February 17th was an historic day in Maryland. That’s when Anne Arundel Circuit Judge Ronald Silkworth dismissed Casa de Maryland’s remaining legal challenge to a statewide voter referendum on the controversial Dream Act, which grants in-state college tuition benefits to illegal immigrants. The referendum, which was the result of the first computer-generated petition drive in the nation, will now appear on the November ballot.
After intense lobbying by CASA, the Dream Act passed both houses of the General Assembly and was signed into law last May by Gov. Martin O’Malley. Delegates Neil Parrot, R- Hagerstown, and Pat McDonough, R-Baltimore County, then spearheaded MDPetitions.com, which collected nearly twice the number of voter signatures required to put the issue on the ballot, using information downloaded from the State Board of Elections. The successful petition drive blocked implementation of the law, scheduled to go into effect July 1st.
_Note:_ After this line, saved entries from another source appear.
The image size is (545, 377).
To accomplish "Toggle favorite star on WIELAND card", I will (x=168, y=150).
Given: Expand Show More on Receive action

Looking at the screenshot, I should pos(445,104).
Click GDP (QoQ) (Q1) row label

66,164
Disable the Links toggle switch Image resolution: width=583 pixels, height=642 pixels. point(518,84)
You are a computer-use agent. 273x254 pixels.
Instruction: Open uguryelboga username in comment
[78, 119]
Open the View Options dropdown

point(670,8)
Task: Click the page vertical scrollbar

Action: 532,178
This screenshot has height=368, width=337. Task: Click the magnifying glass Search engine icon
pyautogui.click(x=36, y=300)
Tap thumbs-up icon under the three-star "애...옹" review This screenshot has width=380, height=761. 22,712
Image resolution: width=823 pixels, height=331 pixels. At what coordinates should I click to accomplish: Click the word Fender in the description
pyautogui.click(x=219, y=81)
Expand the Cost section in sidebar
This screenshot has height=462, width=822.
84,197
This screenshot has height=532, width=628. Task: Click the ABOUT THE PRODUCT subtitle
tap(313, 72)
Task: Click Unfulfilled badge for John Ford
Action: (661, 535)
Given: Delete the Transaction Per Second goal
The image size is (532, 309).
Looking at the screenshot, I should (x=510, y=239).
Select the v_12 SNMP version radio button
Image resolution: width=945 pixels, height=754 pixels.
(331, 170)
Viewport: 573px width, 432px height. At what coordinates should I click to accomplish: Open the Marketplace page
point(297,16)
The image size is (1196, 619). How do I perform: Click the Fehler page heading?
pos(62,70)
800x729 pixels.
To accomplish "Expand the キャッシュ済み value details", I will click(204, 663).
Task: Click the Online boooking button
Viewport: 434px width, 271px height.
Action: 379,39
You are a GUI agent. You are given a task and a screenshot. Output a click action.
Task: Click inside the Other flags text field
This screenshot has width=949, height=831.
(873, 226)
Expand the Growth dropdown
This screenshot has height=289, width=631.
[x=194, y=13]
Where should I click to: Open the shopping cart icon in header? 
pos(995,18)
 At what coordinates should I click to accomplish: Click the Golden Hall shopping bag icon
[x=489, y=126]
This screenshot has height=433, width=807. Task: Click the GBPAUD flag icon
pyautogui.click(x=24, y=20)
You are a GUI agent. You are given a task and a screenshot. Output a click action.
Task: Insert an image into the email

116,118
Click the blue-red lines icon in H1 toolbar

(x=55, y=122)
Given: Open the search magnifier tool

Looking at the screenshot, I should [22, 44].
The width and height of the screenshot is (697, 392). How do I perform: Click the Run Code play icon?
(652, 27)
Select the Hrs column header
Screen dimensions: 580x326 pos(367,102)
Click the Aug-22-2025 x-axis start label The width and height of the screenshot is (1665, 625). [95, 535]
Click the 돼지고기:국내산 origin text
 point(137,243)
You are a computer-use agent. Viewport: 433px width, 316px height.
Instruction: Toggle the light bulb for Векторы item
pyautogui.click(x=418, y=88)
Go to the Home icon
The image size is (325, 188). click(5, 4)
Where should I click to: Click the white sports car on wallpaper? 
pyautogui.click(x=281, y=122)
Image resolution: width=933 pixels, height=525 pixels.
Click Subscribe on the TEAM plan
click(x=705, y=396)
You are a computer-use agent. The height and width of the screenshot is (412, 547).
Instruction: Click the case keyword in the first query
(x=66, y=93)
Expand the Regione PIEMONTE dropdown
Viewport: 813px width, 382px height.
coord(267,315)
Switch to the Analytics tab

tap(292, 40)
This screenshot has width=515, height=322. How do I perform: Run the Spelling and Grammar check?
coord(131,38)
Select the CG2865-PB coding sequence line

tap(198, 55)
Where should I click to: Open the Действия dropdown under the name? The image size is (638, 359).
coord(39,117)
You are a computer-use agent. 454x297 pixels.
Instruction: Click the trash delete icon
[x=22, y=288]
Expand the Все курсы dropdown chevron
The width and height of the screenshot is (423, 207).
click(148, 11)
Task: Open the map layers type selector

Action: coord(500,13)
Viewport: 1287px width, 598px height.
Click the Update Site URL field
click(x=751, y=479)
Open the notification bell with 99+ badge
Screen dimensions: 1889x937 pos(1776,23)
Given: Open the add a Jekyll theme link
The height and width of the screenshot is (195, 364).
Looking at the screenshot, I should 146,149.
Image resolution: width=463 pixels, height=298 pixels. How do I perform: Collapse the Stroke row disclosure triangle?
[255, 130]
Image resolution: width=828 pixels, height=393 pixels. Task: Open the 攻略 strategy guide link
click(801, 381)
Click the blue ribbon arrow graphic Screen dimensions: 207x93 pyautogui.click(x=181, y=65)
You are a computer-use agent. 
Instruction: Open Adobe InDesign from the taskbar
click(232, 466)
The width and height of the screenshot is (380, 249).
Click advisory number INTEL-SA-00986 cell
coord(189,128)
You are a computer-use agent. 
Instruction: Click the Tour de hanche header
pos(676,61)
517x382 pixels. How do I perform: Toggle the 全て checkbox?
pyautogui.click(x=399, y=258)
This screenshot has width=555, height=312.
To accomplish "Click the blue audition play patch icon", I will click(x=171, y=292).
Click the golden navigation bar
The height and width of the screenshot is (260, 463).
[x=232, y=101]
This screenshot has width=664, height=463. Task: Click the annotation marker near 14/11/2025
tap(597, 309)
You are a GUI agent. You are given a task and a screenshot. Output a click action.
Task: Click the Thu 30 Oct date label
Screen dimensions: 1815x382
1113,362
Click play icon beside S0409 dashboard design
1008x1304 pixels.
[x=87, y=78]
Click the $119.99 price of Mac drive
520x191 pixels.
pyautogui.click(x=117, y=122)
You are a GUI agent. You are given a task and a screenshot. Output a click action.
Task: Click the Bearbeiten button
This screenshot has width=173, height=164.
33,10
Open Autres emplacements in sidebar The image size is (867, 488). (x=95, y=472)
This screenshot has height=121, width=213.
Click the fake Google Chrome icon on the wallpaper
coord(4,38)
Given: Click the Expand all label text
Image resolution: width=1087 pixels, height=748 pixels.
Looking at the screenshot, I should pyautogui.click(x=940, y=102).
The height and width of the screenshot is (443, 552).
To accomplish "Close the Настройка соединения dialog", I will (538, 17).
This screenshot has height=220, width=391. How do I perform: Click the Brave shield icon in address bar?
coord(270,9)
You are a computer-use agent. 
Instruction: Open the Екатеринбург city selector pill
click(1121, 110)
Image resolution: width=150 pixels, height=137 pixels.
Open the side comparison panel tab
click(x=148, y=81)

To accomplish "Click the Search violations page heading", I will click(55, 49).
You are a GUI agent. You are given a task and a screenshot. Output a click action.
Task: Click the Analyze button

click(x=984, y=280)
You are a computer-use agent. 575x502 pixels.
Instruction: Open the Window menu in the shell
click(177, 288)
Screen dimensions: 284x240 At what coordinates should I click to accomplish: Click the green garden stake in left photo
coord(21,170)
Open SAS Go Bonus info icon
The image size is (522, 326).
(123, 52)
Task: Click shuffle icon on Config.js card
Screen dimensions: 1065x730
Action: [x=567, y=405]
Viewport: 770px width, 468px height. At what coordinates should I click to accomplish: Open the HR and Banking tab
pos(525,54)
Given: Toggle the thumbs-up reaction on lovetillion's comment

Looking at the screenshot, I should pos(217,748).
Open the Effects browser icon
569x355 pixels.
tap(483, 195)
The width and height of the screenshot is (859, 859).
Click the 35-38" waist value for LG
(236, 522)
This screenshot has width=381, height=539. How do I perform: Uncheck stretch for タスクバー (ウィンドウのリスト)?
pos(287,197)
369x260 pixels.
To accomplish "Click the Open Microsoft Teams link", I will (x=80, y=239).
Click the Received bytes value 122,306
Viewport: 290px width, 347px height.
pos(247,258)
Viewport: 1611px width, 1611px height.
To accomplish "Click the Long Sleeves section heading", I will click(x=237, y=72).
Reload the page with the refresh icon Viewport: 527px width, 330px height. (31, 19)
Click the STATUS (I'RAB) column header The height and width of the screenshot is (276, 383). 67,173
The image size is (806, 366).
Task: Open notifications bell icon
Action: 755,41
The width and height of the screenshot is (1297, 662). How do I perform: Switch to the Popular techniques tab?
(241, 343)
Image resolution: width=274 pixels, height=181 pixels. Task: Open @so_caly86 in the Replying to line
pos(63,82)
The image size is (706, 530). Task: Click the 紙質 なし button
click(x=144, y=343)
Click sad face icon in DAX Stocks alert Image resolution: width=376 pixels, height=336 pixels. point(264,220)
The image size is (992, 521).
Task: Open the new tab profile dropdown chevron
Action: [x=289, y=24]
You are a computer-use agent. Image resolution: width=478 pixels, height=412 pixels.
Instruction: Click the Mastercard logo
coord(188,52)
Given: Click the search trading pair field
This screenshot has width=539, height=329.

Joseph Sandler, a former Democratic National Committee lawyer and CASA’s lead attorney, promptly filed a lawsuit challenging the validity of the signatures, claiming the on-line petition offered “no safeguard against rampant fraud.” The spectacle of an attorney representing a tax-supported advocacy group that champions illegal immigration characterizing the signatures of thousands of registered Maryland voters as “illegal” was another surreal scene in Maryland’s ongoing political theater of the absurd.
Judicial Watch, ably representing MDPetitions.com, pointed out that the board itself had already validated the signatures, so CASA dropped that ridiculous claim, but still maintained that the Dream Act was not subject to voter referendum because it was an appropriations bill. Judge Silkworth dispatched this argument as well, ruling that “the Maryland Dream Act is not a law making any appropriation, but rather an act of general legislation with a primary goal to change eligibility requirements for students to receive in-state tuition.” A benefit, it should be noted, that out-of-state and foreign students do not enjoy.
The Maryland Department of Legislative Services estimates that it would cost taxpayers $3.5 million annually by fiscal year 2016 to subsidize college tuition for illegal immigrants. CASA and outside groups have already launched a multi-million-dollar propaganda campaign to defeat what the radical leftist group ANSWER refers to as “the racist referendum.” But taxpaying Marylanders, who have been much more accommodating of illegal immigrants than most, are finally fed up. Judge Silkworth’s decision ensures that as the Maryland State Constitution allows, the people of Maryland will have the last word, not the professional politicians in Annapolis and their left-wing activist allies.